**REQUIRED WORK**
A: Return the portion of the text on Goodall and Calderon starting at "Goodall´s paintings were" and ending at "can see today.", word for word.
B: Can you resume the text on Goodall and Calderon right after its final sentence?

───── DOCUMENT EXTRACT ─────

Goodall´s paintings were designed to complement and lend elegance to the furnishing fineries of the day. Greek and Roman columns and occasional Arabic arches vied against those open wall spaces begging for colourful interpretations that would bring warmth and homeliness into the place. The church had chosen its ceilings to perform a similar function but in Victorian days those had been replaced by the stucco ceiling marvels we can see today.

Bu what was going on with respect to what appears to be contemporaries copying each other in plain view of the artistic cognoscenti of the period ? Calderon - Keeper of the Academy itself could hardly have had his painting chosen for public view when there were apparent copies by another artist around ? - And if this had been done inadvertently, surely there would have been chronicles of the period pointing to this ? It is this that insinuates that perhaps the original painter of the scene was George Frederick Goodall who may well have sold or given him his original, vowing not to disclose the secret of a future copy. Calderon was the sort of person who could well have connived to do his own “original” version aiming to impress with his techniques and perhaps even to poke fun at the academy and the art of his age - much as some artists do so today. There is clear indication by commentaries of the period that he was such a person. He died at the age of 65 and Goodall outlived him by 6 years at the advanced age of 82 when his life was in rack and ruin and much his work had been auctioned off to pay his debts. It is possible that his brother , who organized the effort, could have put these signed “originals” on the market unaware of the implications.

───── GIVEN DATA ─────

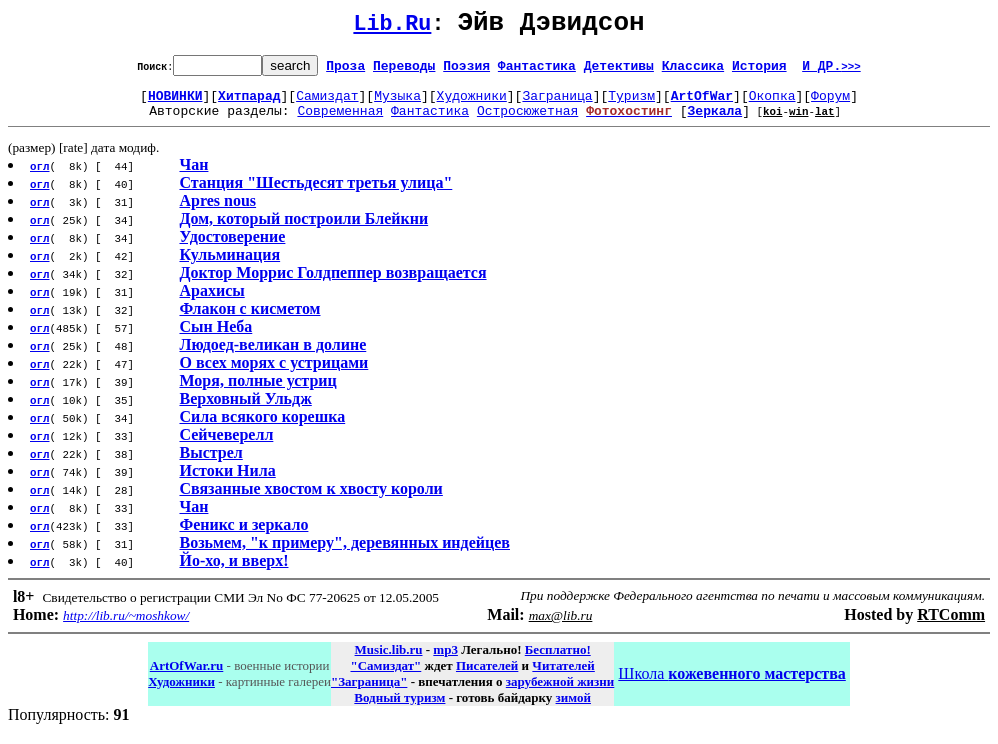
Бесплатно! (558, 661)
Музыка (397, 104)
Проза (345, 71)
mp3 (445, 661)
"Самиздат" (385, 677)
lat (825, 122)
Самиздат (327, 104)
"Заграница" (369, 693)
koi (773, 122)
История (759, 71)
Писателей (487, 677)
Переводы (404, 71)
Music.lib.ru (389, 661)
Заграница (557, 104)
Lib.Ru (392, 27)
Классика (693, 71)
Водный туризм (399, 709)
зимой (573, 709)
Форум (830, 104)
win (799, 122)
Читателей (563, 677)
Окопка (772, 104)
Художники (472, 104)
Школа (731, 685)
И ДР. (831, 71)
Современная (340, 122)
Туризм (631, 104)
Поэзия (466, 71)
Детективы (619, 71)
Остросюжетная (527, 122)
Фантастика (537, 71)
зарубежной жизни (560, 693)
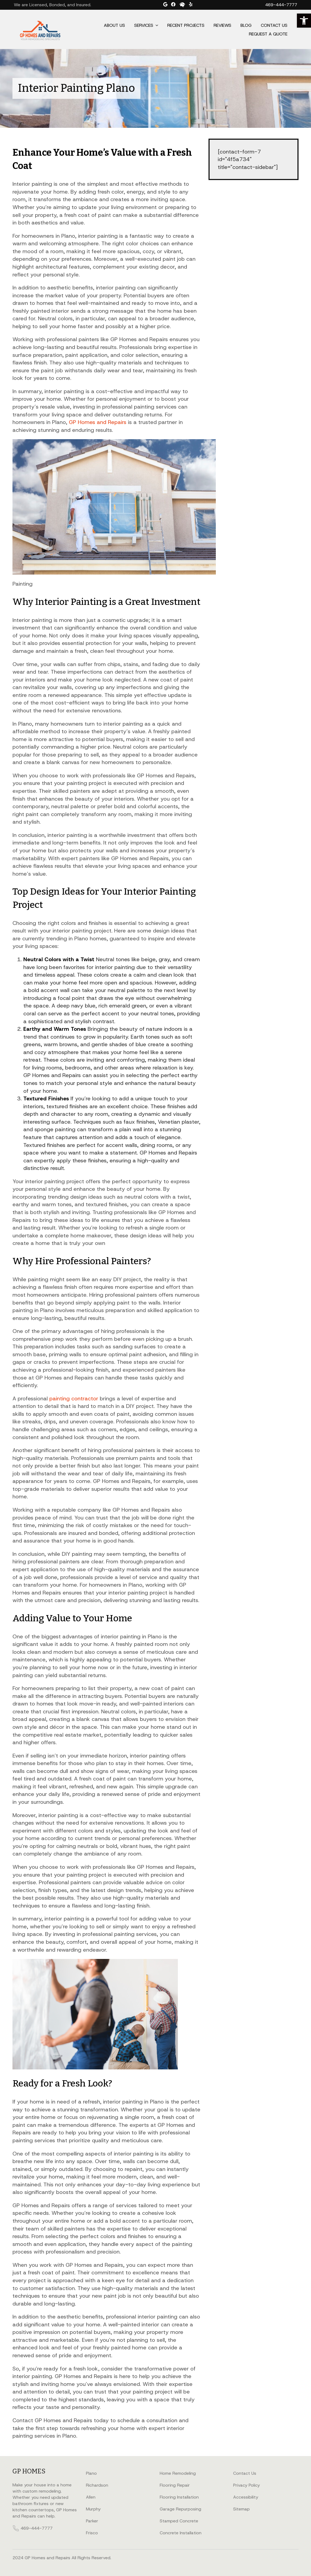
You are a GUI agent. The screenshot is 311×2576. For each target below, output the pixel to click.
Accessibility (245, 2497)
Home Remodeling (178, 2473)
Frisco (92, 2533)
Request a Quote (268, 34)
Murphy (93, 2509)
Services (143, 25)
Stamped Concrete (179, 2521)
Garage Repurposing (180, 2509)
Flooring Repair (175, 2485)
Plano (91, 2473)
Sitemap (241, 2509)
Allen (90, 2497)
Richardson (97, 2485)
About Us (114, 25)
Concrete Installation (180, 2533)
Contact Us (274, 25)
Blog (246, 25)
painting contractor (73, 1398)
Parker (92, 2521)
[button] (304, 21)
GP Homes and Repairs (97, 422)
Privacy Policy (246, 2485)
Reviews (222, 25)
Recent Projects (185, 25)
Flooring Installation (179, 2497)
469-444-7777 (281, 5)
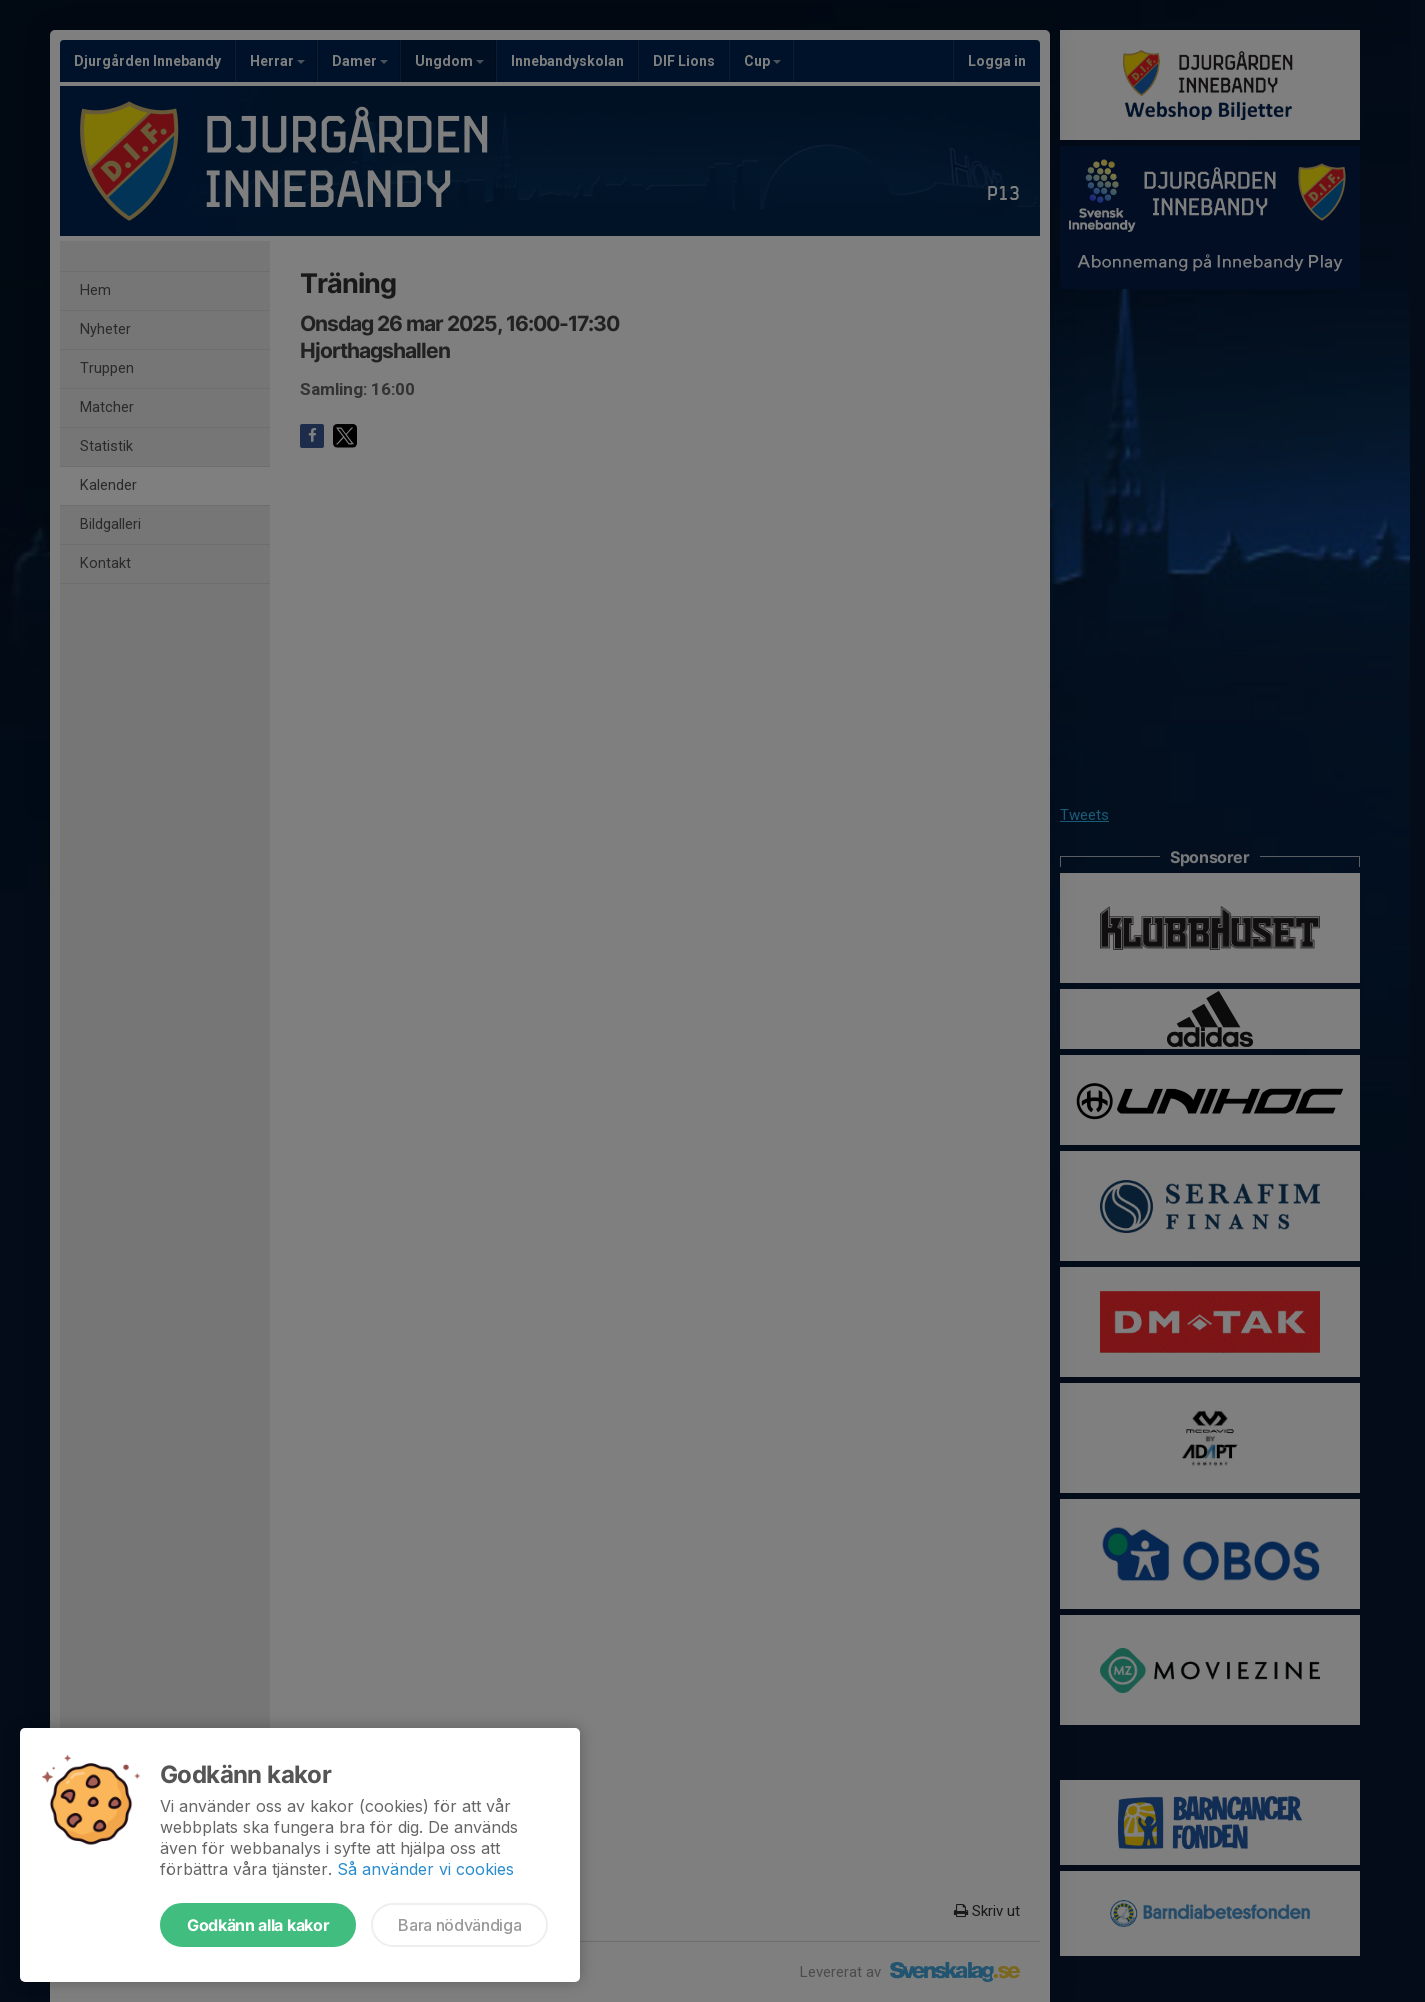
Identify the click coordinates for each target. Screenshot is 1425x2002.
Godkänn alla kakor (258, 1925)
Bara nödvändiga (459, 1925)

─────
───── GIVEN DATA ─────

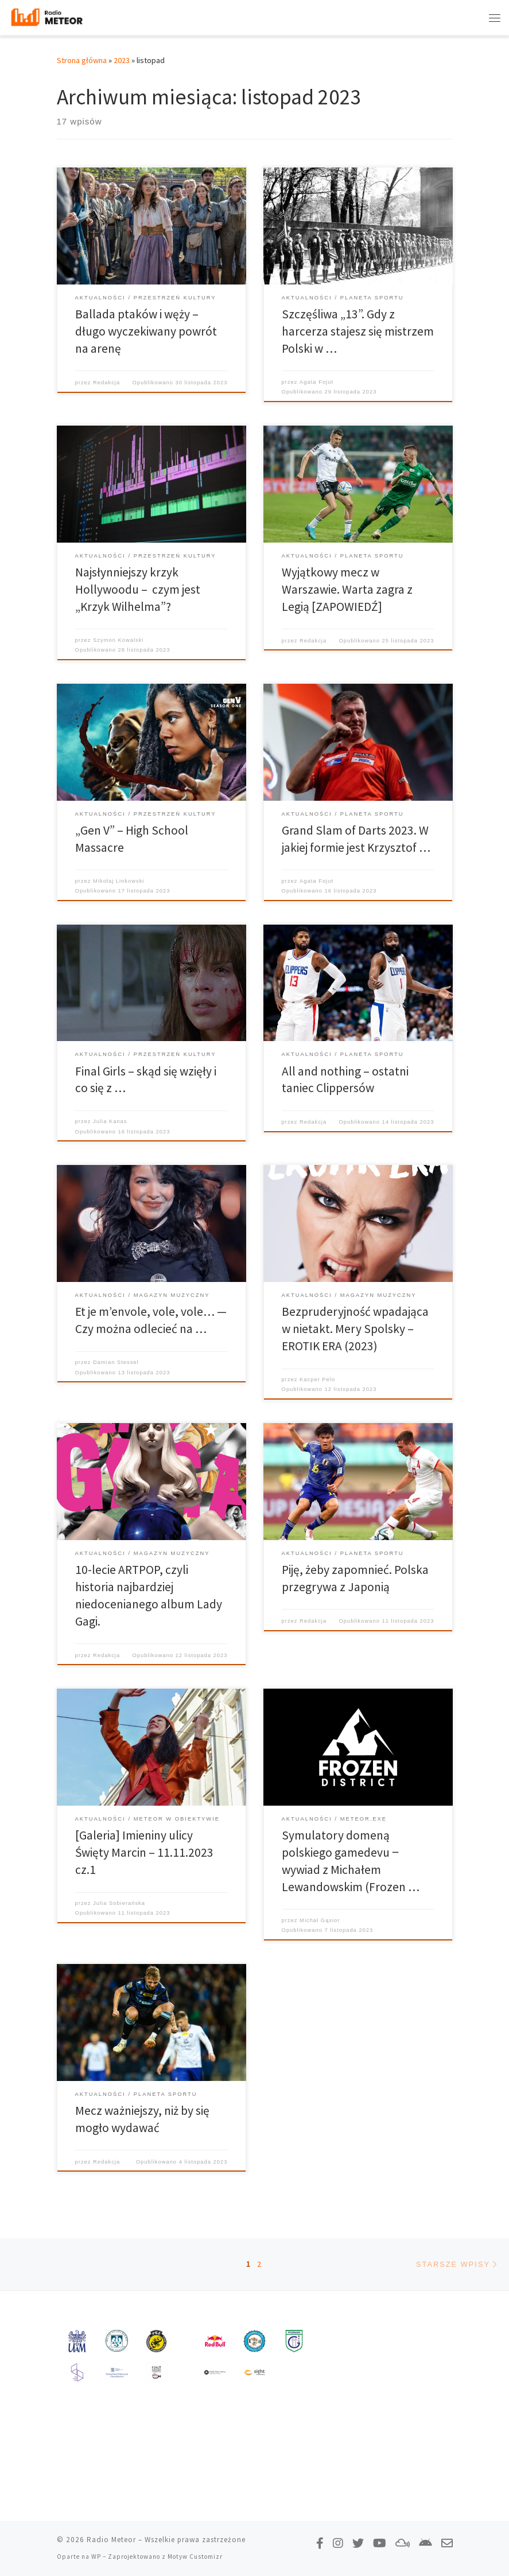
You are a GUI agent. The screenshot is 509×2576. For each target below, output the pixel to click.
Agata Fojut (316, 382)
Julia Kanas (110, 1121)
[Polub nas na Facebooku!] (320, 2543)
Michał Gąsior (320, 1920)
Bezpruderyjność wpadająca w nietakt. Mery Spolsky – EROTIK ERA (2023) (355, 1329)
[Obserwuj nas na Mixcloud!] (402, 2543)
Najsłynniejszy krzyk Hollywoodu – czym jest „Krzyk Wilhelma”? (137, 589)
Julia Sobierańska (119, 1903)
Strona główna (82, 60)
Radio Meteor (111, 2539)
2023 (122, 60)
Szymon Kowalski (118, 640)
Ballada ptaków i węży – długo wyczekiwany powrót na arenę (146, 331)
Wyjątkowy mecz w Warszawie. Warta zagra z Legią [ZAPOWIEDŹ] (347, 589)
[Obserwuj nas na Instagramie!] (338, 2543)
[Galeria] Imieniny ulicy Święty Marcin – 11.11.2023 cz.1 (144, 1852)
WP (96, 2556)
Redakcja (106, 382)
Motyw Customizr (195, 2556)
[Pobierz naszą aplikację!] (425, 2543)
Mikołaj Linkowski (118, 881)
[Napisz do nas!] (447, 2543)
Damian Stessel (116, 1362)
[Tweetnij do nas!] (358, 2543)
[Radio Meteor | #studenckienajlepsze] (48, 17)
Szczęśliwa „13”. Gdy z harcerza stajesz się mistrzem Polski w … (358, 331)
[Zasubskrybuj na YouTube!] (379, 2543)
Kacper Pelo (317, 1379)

─────

**RESPONSES BY TASK**
A:
Goodall´s paintings were designed to complement and lend elegance to the furnishing fineries of the day. Greek and Roman columns and occasional Arabic arches vied against those open wall spaces begging for colourful interpretations that would bring warmth and homeliness into the place. The church had chosen its ceilings to perform a similar function but in Victorian days those had been replaced by the stucco ceiling marvels we can see today.

B:
All of the large number of biblical works which Goodall had painted during his years in Egypt, were sold within a short period after his return from Egypt by man called Gambert who was a well know dealer of the time. He saw to it that the institutions, apart from the usual collectors, took them off him. Goodall went through very difficult times later in life and his brother Edward all sold off many of his works at auction. It could be that the painting that fired Calderon´s imagination was bought then. It can also be assumed that if Calderon did buy the work he would have done it with Goodall´s approval having thought it was the only copy in existence . Whatever, since there are no recorded comments by Calderon himself on the issue it seems to suggest that the explanation lies in that understanding.

Whereas it would seem strange that a talented painter should hang a copy of a painting whilst he and the original artist were alive, It is unfair that the scattered works of another equally talented artist should be relegated to the status of inferior copies whilst mysteriously displaying his challenged monogram . It might make commercial sense, but artistically, it is nonsense to maintain myths where there is no need for them. Both interpretations are “originals” and vary in much except for composition and it is this that may well have got the two artists to shake hands on the deal. However, going back to the "Goodall" paintings and the Calderon at the Walker Gallery, it can be said that only one version in one place could smell of “fraudulently added signatory”, but two or more equally ,monogrammed in different places and with unrelated owners, can only mean large scale forgeries which later found their ways to different places.In my estimation - highly unlikely. Within a short time, merely by curious reference and later scandalous comments on the subject matter, it would have all come out in the open.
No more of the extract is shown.